What is being asked
Print the data exactly, leaving nothing out.
Segment Open
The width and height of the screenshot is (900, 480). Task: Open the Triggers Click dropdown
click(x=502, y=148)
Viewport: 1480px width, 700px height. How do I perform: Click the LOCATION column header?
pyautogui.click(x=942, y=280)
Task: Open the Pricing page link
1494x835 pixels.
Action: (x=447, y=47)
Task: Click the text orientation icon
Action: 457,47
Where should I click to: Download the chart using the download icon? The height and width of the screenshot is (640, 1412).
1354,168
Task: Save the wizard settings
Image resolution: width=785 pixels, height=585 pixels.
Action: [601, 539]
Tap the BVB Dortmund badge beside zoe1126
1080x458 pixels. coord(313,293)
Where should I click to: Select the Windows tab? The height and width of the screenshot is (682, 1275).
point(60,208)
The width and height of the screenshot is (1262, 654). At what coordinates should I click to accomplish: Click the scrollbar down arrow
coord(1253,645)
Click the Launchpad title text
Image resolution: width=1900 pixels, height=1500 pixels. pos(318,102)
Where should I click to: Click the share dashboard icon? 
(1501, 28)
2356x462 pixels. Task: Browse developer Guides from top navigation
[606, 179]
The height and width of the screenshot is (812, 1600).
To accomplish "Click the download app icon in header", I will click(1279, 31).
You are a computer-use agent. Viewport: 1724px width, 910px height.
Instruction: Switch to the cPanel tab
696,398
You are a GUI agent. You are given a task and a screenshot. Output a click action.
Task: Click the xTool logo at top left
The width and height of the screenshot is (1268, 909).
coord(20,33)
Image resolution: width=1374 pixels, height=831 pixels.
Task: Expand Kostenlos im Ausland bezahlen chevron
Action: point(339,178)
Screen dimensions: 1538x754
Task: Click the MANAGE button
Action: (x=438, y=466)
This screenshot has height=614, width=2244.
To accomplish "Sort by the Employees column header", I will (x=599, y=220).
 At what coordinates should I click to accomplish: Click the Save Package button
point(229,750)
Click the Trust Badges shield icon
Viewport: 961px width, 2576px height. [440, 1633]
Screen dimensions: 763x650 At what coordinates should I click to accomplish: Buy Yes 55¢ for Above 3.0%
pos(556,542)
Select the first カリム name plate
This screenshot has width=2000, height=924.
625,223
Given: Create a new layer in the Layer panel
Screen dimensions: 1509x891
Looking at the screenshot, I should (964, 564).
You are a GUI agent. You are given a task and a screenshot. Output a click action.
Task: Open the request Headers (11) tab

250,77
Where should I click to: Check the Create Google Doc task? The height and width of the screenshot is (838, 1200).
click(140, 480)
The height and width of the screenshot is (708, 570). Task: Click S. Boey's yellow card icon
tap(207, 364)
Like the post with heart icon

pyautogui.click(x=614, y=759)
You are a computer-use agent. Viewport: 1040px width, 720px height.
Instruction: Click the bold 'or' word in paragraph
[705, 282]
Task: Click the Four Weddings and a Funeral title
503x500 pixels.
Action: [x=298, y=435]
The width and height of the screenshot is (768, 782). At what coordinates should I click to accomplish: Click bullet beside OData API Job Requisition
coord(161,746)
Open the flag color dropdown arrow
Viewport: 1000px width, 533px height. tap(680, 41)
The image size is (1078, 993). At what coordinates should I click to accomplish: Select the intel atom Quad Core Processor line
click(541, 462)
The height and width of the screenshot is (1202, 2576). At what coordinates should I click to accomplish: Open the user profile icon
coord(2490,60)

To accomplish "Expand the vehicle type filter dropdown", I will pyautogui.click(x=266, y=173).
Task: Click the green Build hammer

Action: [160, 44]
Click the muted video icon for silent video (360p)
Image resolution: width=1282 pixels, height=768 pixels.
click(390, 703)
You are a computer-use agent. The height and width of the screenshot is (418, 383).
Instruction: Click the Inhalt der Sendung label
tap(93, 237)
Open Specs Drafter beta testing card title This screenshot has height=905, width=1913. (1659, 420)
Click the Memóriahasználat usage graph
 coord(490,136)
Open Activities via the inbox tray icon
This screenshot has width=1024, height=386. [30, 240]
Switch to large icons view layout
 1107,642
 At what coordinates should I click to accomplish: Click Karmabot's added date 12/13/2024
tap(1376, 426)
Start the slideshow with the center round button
Segment Closed
Finished exercise
The width and height of the screenshot is (900, 480). Task: Open the Triggers Click dropdown
click(x=502, y=148)
Viewport: 1480px width, 700px height. How do I perform: Click the LOCATION column header?
pyautogui.click(x=942, y=280)
Task: Open the Pricing page link
1494x835 pixels.
Action: (x=447, y=47)
Task: Click the text orientation icon
Action: 457,47
Where should I click to: Download the chart using the download icon? The height and width of the screenshot is (640, 1412).
1354,168
Task: Save the wizard settings
Image resolution: width=785 pixels, height=585 pixels.
Action: [601, 539]
Tap the BVB Dortmund badge beside zoe1126
1080x458 pixels. coord(313,293)
Where should I click to: Select the Windows tab? The height and width of the screenshot is (682, 1275).
point(60,208)
The width and height of the screenshot is (1262, 654). At what coordinates should I click to accomplish: Click the scrollbar down arrow
coord(1253,645)
Click the Launchpad title text
Image resolution: width=1900 pixels, height=1500 pixels. pos(318,102)
Where should I click to: Click the share dashboard icon? 
(1501, 28)
2356x462 pixels. Task: Browse developer Guides from top navigation
[606, 179]
The height and width of the screenshot is (812, 1600).
To accomplish "Click the download app icon in header", I will click(1279, 31).
You are a computer-use agent. Viewport: 1724px width, 910px height.
Instruction: Switch to the cPanel tab
696,398
You are a GUI agent. You are given a task and a screenshot. Output a click action.
Task: Click the xTool logo at top left
The width and height of the screenshot is (1268, 909).
coord(20,33)
Image resolution: width=1374 pixels, height=831 pixels.
Task: Expand Kostenlos im Ausland bezahlen chevron
Action: point(339,178)
Screen dimensions: 1538x754
Task: Click the MANAGE button
Action: (x=438, y=466)
This screenshot has height=614, width=2244.
To accomplish "Sort by the Employees column header", I will (x=599, y=220).
 At what coordinates should I click to accomplish: Click the Save Package button
point(229,750)
Click the Trust Badges shield icon
Viewport: 961px width, 2576px height. [440, 1633]
Screen dimensions: 763x650 At what coordinates should I click to accomplish: Buy Yes 55¢ for Above 3.0%
pos(556,542)
Select the first カリム name plate
This screenshot has width=2000, height=924.
625,223
Given: Create a new layer in the Layer panel
Screen dimensions: 1509x891
Looking at the screenshot, I should (964, 564).
You are a GUI agent. You are given a task and a screenshot. Output a click action.
Task: Open the request Headers (11) tab

250,77
Where should I click to: Check the Create Google Doc task? The height and width of the screenshot is (838, 1200).
click(140, 480)
The height and width of the screenshot is (708, 570). Task: Click S. Boey's yellow card icon
tap(207, 364)
Like the post with heart icon

pyautogui.click(x=614, y=759)
You are a computer-use agent. Viewport: 1040px width, 720px height.
Instruction: Click the bold 'or' word in paragraph
[705, 282]
Task: Click the Four Weddings and a Funeral title
503x500 pixels.
Action: [x=298, y=435]
The width and height of the screenshot is (768, 782). At what coordinates should I click to accomplish: Click bullet beside OData API Job Requisition
coord(161,746)
Open the flag color dropdown arrow
Viewport: 1000px width, 533px height. tap(680, 41)
The image size is (1078, 993). At what coordinates should I click to accomplish: Select the intel atom Quad Core Processor line
click(541, 462)
The height and width of the screenshot is (1202, 2576). At what coordinates should I click to accomplish: Open the user profile icon
coord(2490,60)

To accomplish "Expand the vehicle type filter dropdown", I will pyautogui.click(x=266, y=173).
Task: Click the green Build hammer

Action: [160, 44]
Click the muted video icon for silent video (360p)
Image resolution: width=1282 pixels, height=768 pixels.
click(390, 703)
You are a computer-use agent. The height and width of the screenshot is (418, 383).
Instruction: Click the Inhalt der Sendung label
tap(93, 237)
Open Specs Drafter beta testing card title This screenshot has height=905, width=1913. (1659, 420)
Click the Memóriahasználat usage graph
 coord(490,136)
Open Activities via the inbox tray icon
This screenshot has width=1024, height=386. [30, 240]
Switch to large icons view layout
 1107,642
 At what coordinates should I click to accomplish: Click Karmabot's added date 12/13/2024
tap(1376, 426)
Start the slideshow with the center round button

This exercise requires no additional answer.